Among
America’s immigration novels, Ethopians hadn’t much
presence until The Beautiful Things
That
Heaven Bears. This first
novel by a young Ethopian émigré is different
from the typical pulled-himself-up-by-his-bootstraps immigrant story. The Beautiful Things That
Heaven Bears (the title comes
from Dante’s Inferno)
is a melancholy and sometimes funny story of an exile caught between
his homeland and his adopted country.
Author Dinaw Mengestu structures the novel by alternating past and
present chapters. Sepha Stephanos fled to America after his
father’s arrest and murder by revolutionary soldiers in the
1970s, leaving his mother and younger brother behind in Addis Ababa.
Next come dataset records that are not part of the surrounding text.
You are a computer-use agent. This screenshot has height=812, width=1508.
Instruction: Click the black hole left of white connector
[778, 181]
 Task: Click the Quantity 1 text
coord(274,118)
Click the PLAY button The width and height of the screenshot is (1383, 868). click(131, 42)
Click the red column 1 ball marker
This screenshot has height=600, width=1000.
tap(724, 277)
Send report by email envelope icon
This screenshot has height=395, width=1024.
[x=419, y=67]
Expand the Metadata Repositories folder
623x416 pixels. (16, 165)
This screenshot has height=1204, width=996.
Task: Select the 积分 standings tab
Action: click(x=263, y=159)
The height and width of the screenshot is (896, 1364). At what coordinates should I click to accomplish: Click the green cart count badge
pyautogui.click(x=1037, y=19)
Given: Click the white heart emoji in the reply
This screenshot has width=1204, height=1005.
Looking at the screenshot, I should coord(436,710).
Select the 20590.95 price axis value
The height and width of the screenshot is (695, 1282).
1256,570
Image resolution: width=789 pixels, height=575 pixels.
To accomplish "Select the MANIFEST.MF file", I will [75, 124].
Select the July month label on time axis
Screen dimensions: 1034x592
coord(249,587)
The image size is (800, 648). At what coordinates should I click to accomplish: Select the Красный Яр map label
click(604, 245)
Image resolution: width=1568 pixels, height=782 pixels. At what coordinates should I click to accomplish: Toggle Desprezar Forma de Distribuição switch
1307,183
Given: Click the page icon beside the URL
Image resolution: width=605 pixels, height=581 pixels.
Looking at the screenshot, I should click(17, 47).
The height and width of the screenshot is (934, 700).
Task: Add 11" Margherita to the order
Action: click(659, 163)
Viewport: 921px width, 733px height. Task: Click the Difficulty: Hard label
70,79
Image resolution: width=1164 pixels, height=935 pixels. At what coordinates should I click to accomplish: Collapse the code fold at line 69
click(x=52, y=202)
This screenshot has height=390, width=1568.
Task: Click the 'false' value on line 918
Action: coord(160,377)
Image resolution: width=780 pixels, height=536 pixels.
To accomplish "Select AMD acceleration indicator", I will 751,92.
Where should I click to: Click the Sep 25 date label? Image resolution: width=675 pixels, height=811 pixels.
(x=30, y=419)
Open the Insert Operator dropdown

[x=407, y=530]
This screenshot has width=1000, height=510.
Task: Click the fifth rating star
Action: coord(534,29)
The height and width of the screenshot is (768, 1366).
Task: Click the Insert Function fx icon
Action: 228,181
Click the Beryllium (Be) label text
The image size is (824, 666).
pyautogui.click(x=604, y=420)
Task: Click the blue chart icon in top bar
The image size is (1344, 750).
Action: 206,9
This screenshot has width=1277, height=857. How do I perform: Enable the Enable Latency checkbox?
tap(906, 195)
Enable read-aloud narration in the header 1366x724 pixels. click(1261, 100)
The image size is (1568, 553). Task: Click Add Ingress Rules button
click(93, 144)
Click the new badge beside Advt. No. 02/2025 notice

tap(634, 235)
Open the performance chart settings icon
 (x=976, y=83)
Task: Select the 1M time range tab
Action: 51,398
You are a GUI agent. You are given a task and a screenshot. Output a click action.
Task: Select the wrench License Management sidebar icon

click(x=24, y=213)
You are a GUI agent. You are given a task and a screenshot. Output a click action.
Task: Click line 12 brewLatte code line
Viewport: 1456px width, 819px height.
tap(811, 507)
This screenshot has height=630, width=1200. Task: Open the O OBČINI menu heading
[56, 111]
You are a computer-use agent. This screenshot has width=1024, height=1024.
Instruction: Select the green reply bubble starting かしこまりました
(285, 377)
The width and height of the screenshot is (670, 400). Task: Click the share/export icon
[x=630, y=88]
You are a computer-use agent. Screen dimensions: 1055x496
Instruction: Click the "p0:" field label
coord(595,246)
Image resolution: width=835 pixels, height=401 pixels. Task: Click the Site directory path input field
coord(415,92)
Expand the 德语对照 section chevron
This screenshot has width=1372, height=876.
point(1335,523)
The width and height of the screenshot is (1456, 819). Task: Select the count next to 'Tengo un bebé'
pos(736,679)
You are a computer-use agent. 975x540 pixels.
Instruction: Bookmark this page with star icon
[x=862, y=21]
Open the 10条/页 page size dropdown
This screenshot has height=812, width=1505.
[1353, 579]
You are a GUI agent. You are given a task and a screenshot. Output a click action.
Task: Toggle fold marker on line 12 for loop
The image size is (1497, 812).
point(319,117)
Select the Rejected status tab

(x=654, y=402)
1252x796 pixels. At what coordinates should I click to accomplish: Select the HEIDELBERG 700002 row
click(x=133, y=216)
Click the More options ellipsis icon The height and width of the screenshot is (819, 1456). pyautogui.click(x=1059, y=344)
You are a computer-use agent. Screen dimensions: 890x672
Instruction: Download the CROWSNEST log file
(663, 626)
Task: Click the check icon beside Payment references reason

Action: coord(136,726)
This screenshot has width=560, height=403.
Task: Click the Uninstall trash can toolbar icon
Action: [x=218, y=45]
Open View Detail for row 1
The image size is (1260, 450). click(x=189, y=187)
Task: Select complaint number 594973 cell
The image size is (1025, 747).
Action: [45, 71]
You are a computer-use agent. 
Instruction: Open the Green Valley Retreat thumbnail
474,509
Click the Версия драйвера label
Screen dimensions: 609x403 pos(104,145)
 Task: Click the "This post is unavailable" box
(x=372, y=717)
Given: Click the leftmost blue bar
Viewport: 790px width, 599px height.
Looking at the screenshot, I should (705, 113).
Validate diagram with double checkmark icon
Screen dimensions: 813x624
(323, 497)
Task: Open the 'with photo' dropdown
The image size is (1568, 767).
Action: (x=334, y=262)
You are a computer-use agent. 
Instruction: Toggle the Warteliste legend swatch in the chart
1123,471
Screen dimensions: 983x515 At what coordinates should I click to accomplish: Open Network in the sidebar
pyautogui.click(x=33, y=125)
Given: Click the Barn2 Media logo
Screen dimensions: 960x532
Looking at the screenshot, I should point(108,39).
Sepha made his way to Washington, D.C., where an uncle lives, working
first as a hotel bellhop, attending community college for a year, and
then opening a grocery store in the rundown, largely African American
Logan Circle neighborhood. He has been in the United States 17 years
when The
Beautiful Things That Heaven Bears
opens. Logan Circle is gentrifying, but Sepha’s prospects are
declining because the more affluent new residents don’t
frequent his shabby store.
Sepha and his two African friends, “Ken the Kenyan”
and “Congo Joe,” spend their free time drinking,
testing one another’s memory of African dictators, and
expressing disillusionment with the American dream. When a white
academic and her 11-year-old biracial daughter rehab the house next
door to his apartment building, Sepha makes uncertain attempts to
befriend his new neighbors — but as with his store, things
don’t work out as he hoped.
Sepha’s attitude (though maybe not his prospects) has an
uptick at the very end of the book. Mengestu has had an easier time
than his main character. His immediate family all escaped Ethopia
during the country’s Red Terror.
Mengestu graduated from prestigious U.S. universities and in his 20s
was already writing for high-profile magazines.